Prompt:
Restate word for word the entries below, starting with the line with "Screen dimensions: 1400x938" and continuing through the line with "Click the Functions". Include both of those lines and no others.

Provided records:
━━━━━━━━━━
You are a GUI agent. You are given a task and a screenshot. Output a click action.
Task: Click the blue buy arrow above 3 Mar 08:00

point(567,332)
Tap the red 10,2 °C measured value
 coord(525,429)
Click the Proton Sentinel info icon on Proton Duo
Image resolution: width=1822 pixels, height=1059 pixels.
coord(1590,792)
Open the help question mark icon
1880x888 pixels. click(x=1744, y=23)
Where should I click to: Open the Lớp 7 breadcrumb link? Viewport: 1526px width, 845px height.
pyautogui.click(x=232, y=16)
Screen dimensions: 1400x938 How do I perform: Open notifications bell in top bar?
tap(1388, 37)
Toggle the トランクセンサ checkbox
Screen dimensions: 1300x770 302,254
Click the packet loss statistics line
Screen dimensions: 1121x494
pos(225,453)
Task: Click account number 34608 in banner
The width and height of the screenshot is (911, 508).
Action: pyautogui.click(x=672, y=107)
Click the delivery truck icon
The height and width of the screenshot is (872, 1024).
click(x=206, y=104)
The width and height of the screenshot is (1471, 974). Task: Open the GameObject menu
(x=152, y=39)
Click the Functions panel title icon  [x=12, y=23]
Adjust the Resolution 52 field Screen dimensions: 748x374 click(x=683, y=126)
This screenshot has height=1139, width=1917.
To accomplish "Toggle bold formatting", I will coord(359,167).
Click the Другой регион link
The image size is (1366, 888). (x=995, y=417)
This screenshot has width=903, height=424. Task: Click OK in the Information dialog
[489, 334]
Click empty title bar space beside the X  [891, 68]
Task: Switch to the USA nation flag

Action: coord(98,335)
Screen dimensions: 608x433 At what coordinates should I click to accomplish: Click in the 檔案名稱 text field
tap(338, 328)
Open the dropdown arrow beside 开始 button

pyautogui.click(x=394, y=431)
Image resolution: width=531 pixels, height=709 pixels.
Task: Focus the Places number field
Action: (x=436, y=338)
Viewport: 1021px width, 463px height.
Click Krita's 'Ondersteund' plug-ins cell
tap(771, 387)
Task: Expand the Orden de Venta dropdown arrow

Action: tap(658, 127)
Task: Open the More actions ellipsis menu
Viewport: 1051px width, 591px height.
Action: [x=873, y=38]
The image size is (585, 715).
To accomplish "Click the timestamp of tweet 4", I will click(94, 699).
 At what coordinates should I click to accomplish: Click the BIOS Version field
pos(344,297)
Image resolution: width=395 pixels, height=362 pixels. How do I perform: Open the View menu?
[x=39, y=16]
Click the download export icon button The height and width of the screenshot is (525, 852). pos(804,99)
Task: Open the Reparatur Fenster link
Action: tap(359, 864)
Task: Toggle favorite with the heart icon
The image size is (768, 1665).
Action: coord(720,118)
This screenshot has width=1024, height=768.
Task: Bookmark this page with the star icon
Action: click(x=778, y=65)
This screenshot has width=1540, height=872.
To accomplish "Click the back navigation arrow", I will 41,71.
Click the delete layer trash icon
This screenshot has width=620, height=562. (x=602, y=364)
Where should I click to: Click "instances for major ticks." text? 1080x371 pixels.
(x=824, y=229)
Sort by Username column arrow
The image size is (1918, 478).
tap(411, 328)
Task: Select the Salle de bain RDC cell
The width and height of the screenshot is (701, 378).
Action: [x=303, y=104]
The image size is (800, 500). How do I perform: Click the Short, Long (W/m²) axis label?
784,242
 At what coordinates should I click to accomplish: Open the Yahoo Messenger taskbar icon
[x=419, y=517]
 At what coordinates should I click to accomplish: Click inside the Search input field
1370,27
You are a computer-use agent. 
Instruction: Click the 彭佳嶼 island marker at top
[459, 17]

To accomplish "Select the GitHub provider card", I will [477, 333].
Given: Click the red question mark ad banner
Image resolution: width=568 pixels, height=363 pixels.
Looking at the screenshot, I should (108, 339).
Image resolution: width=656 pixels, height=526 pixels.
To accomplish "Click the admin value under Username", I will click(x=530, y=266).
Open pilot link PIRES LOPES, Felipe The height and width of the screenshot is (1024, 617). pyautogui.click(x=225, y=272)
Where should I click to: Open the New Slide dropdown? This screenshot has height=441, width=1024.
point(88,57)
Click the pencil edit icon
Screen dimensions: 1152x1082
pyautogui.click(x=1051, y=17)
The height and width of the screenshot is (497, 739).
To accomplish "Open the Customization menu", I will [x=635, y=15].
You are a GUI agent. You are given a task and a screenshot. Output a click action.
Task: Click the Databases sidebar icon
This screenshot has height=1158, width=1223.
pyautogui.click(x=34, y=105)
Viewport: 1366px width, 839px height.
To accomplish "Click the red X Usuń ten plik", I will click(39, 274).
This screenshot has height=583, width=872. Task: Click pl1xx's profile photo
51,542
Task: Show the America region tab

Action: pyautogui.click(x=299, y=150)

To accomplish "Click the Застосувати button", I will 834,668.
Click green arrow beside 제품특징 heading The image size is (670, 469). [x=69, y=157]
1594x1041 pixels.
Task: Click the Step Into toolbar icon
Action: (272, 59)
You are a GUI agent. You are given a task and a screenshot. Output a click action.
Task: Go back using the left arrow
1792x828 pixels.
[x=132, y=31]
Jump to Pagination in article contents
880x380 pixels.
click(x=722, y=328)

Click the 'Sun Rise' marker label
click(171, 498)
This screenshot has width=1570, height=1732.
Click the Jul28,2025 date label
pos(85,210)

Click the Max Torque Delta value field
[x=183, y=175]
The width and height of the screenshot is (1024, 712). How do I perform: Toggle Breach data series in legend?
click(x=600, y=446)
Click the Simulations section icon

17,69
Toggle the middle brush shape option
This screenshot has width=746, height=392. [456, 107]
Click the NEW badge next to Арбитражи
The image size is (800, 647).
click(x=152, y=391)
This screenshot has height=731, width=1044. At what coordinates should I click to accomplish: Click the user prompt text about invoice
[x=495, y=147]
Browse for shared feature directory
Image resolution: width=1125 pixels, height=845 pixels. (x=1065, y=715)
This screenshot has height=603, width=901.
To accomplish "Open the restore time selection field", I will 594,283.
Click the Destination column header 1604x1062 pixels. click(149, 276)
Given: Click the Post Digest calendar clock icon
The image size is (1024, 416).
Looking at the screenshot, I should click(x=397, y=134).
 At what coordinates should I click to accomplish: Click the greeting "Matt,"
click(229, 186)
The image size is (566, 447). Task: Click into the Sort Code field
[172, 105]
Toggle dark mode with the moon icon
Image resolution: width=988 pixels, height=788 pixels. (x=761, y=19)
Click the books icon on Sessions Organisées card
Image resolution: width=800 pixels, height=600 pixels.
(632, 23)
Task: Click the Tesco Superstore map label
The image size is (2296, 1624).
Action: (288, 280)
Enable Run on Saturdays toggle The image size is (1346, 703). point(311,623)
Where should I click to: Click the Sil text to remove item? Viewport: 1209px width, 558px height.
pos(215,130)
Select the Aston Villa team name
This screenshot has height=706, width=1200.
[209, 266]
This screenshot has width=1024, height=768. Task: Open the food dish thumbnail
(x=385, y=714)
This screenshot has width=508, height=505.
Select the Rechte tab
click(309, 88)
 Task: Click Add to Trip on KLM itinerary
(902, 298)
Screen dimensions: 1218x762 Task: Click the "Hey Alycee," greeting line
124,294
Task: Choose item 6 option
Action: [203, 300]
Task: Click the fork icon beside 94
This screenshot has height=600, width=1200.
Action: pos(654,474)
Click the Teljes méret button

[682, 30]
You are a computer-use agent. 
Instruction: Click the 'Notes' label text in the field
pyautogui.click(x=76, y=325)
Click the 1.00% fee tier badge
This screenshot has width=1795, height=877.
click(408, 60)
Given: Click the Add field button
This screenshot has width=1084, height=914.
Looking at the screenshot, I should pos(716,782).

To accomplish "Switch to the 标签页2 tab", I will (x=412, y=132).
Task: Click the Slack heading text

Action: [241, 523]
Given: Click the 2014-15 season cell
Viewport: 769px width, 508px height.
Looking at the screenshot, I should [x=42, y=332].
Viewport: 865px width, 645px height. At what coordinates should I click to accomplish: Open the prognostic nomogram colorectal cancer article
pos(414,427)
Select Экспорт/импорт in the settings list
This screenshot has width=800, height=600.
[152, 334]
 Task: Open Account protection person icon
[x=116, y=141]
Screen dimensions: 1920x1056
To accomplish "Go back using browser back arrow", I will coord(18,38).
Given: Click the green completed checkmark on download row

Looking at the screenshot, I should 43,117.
━━━━━━━━━━
Problem solution:
Screen dimensions: 1400x938 How do I perform: Open notifications bell in top bar?
tap(1388, 37)
Toggle the トランクセンサ checkbox
Screen dimensions: 1300x770 302,254
Click the packet loss statistics line
Screen dimensions: 1121x494
pos(225,453)
Task: Click account number 34608 in banner
The width and height of the screenshot is (911, 508).
Action: pyautogui.click(x=672, y=107)
Click the delivery truck icon
The height and width of the screenshot is (872, 1024).
click(x=206, y=104)
The width and height of the screenshot is (1471, 974). Task: Open the GameObject menu
(x=152, y=39)
Click the Functions panel title icon  [x=12, y=23]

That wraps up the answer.